Richards described the unique new exhibit as a delicate formula of an emerging street culture and a technical display of artistic interpretation.

"The whole idea is to present urban art and culture through two avenues — specifically the 'street artist' and issues dealing with urban decay," he said.

One of the primarily expressed objectives of the exhibit is to give a certain credibility to street creativity, an area in which Richards finds either commonly overlooked or regarded with an unjust level of disdain.

"A big emphasis is a playing with the idea of legitimacy with mediums like graffiti," he said. "Often, it's no matter how beautiful the graffiti is — as soon as it's up someone comes and paints a big white square over it."

MSU art department Chairman Thomas Berding offered a professional take on the contemporary medium.

"Street-level forms of expression and so-called fine arts have been going on for more than a hundred years," Berding said. "The beauty of the dialogue of art is that it's always absorbing, interfacing and changing its own definition of itself … that's why art is such a vital language. Its parameters are always changing."
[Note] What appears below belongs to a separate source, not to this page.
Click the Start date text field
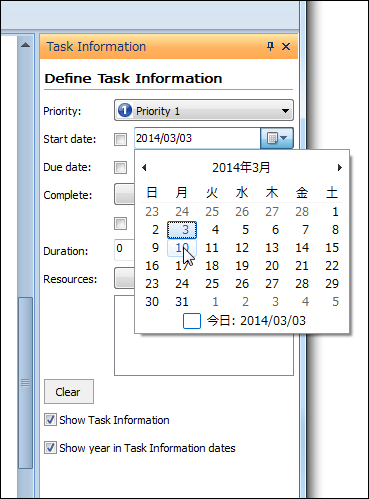 point(197,138)
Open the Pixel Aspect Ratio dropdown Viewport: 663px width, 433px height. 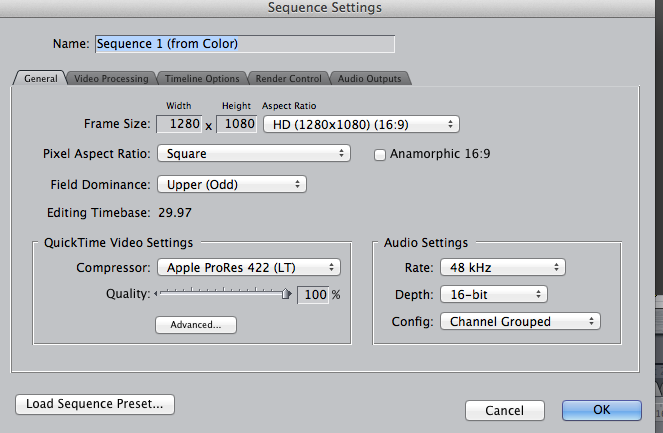[253, 153]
The exhibit will feature an assortment of about 50 contemporary pieces, including abstract and realistic paintings, sculptures, motion art, graffiti — even works as bizarre as actual pieces of concrete.
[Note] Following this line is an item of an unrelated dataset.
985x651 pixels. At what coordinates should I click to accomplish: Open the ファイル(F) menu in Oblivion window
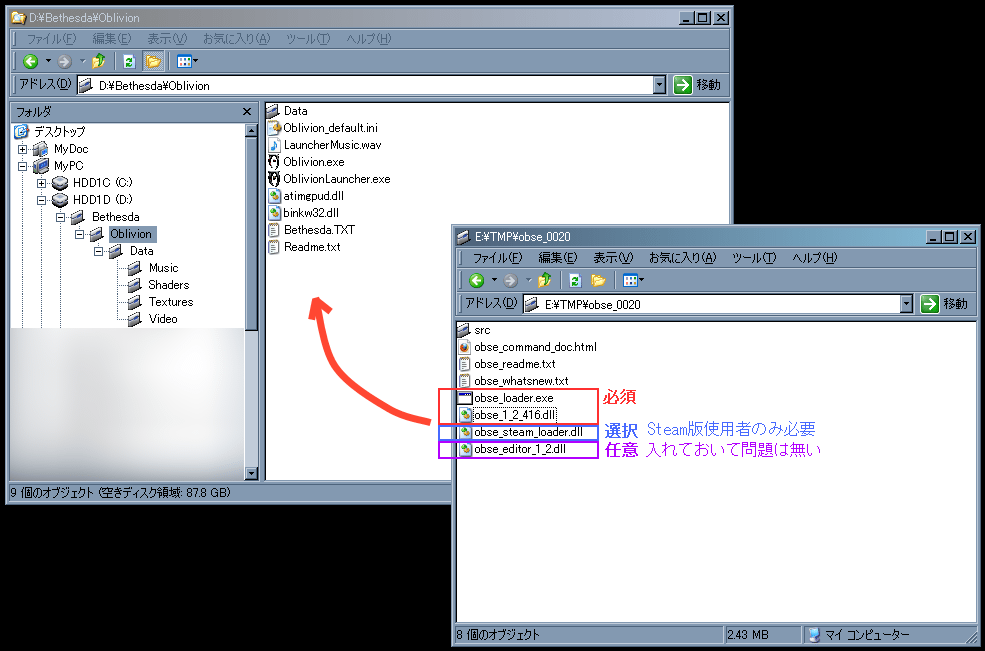(x=50, y=38)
The Urban Show's various pieces are primarily submitted and extracted from numerous locations statewide. However, some of the abstractions are on display from areas all over the nation.

"Bringing (urban art) into a gallery setting is what I think is most important," Richards said. "It's sad that it hasn't really been treated as a legitimate form of art."

The new exhibit will offer a subversive and intricate take on creative theory. "The idea of language is always unfolding in the visual arts. It doesn't have any kind of grammar that's a constant," Berding said. "I think it's an absolutely legitimate enterprise (urban art), and as an idea I think it's fabulous."

The Urban Show premieres with a free public reception at 6 p.m. on Friday at the (SCENE) Metrospace Gallery, 303 Abbott Road.